§ **To do**
The line with "Tap the quick", the line with "You are a computer-use", and all lines between them in the material below: return these exactly, and no others.

Start of Provided records

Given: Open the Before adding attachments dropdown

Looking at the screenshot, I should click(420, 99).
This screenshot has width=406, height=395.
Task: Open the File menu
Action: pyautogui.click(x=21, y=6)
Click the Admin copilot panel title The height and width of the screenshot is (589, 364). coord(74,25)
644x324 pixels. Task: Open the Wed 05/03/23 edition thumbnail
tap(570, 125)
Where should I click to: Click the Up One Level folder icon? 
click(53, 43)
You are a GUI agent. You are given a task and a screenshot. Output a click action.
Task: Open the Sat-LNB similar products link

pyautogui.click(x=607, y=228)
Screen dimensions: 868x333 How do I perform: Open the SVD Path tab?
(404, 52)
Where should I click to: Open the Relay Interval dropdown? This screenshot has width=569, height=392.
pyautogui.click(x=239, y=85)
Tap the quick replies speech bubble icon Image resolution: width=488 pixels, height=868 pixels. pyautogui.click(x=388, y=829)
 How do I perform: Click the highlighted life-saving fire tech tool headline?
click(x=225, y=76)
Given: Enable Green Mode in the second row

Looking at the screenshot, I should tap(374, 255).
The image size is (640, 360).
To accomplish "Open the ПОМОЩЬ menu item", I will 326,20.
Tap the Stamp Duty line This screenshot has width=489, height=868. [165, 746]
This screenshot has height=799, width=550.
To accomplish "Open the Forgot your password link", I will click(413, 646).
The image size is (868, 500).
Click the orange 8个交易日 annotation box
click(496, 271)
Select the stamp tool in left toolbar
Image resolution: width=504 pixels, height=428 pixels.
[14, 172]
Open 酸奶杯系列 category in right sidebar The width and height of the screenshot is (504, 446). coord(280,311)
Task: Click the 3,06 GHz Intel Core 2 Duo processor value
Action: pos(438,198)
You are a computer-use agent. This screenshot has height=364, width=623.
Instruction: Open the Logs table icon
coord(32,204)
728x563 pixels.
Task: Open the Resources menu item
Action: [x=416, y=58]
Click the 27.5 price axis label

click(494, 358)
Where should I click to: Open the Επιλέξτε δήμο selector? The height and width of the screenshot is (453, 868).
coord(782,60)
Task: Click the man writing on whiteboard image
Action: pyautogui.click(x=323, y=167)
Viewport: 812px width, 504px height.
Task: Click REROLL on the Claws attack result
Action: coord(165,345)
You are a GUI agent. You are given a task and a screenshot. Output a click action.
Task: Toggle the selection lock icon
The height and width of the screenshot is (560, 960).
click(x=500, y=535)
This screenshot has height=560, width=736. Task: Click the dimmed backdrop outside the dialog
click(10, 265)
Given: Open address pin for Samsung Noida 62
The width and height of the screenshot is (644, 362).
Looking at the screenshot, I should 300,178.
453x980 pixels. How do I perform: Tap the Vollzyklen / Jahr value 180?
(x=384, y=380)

End of Provided records

§ **Result of this task**
Tap the quick replies speech bubble icon Image resolution: width=488 pixels, height=868 pixels. pyautogui.click(x=388, y=829)
 How do I perform: Click the highlighted life-saving fire tech tool headline?
click(x=225, y=76)
Given: Enable Green Mode in the second row

Looking at the screenshot, I should tap(374, 255).
The image size is (640, 360).
To accomplish "Open the ПОМОЩЬ menu item", I will 326,20.
Tap the Stamp Duty line This screenshot has width=489, height=868. [165, 746]
This screenshot has height=799, width=550.
To accomplish "Open the Forgot your password link", I will click(413, 646).
The image size is (868, 500).
Click the orange 8个交易日 annotation box
click(496, 271)
Select the stamp tool in left toolbar
Image resolution: width=504 pixels, height=428 pixels.
[14, 172]
Open 酸奶杯系列 category in right sidebar The width and height of the screenshot is (504, 446). coord(280,311)
Task: Click the 3,06 GHz Intel Core 2 Duo processor value
Action: pos(438,198)
You are a computer-use agent. This screenshot has height=364, width=623.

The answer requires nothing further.